• Directions for this task:
Retype, exactly and only, each line from the one containing "The height and width of the screenshot is (364, 496)." to the end of the records below.

(Saved entries)

- - -

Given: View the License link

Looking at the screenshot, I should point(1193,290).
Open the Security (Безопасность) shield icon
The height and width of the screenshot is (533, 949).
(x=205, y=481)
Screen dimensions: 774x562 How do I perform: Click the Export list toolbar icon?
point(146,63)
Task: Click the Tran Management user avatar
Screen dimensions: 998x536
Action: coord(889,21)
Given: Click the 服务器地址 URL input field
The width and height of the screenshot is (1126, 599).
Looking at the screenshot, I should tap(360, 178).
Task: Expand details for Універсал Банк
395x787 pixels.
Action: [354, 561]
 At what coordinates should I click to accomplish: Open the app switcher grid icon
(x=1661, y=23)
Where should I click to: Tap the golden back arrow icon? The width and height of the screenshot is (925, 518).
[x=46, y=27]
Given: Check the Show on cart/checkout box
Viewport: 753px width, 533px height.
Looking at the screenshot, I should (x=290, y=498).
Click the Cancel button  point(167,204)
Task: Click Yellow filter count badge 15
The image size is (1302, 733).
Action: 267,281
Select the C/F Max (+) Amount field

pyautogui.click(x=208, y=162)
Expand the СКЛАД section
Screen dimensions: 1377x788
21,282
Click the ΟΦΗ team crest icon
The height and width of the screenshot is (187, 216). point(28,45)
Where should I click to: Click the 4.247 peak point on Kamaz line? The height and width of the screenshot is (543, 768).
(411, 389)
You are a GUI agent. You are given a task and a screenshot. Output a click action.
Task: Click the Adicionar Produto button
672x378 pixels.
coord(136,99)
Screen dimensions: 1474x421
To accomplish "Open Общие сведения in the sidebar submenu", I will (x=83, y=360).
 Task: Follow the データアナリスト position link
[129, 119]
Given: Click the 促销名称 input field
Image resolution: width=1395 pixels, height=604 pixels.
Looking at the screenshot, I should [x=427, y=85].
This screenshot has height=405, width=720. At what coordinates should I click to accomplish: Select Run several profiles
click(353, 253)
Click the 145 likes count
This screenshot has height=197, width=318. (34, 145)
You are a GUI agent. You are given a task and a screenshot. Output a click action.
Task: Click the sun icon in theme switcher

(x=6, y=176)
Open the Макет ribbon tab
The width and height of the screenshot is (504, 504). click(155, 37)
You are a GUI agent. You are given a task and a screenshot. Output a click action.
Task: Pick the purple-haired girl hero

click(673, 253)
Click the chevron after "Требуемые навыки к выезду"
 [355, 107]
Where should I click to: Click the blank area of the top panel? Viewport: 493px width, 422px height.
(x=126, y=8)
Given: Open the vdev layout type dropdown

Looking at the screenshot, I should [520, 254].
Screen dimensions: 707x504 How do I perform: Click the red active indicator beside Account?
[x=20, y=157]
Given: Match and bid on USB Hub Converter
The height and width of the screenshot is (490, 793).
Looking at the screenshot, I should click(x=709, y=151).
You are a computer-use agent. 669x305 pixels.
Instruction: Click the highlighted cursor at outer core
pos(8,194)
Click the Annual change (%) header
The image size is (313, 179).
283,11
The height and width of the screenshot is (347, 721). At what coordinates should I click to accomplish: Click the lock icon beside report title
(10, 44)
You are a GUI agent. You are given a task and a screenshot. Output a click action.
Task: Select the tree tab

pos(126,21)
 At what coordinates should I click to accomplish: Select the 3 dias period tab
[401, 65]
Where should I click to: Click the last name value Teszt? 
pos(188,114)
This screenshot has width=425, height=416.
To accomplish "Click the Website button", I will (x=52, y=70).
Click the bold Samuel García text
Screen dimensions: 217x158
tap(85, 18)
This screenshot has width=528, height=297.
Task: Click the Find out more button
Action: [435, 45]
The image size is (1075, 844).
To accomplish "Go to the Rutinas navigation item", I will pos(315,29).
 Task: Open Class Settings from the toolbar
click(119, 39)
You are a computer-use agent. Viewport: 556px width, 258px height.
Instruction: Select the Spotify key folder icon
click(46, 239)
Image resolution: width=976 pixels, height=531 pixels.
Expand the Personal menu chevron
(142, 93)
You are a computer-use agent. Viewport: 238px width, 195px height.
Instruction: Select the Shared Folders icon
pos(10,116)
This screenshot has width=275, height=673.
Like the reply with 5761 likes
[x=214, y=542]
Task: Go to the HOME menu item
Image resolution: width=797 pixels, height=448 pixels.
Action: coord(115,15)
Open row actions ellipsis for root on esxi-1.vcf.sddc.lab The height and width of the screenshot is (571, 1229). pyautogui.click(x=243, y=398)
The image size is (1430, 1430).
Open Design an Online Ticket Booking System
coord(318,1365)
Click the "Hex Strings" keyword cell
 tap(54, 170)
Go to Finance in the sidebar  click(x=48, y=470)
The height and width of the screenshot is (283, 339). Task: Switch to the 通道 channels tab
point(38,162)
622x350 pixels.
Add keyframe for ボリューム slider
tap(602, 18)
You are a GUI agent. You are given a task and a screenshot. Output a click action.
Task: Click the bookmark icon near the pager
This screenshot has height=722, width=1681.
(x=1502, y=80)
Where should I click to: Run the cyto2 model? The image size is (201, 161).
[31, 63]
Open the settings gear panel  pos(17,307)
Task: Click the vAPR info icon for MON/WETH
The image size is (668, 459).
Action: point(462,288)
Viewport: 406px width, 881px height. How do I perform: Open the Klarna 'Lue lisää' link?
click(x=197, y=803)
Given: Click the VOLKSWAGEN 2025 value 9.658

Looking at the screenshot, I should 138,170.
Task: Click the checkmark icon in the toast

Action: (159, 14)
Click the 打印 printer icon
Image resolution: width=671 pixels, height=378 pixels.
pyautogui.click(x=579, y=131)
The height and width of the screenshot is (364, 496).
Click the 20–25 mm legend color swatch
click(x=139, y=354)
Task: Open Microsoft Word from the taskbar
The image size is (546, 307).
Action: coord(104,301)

- - -

• Solved exercise:
The height and width of the screenshot is (364, 496).
Click the 20–25 mm legend color swatch
click(x=139, y=354)
Task: Open Microsoft Word from the taskbar
The image size is (546, 307).
Action: coord(104,301)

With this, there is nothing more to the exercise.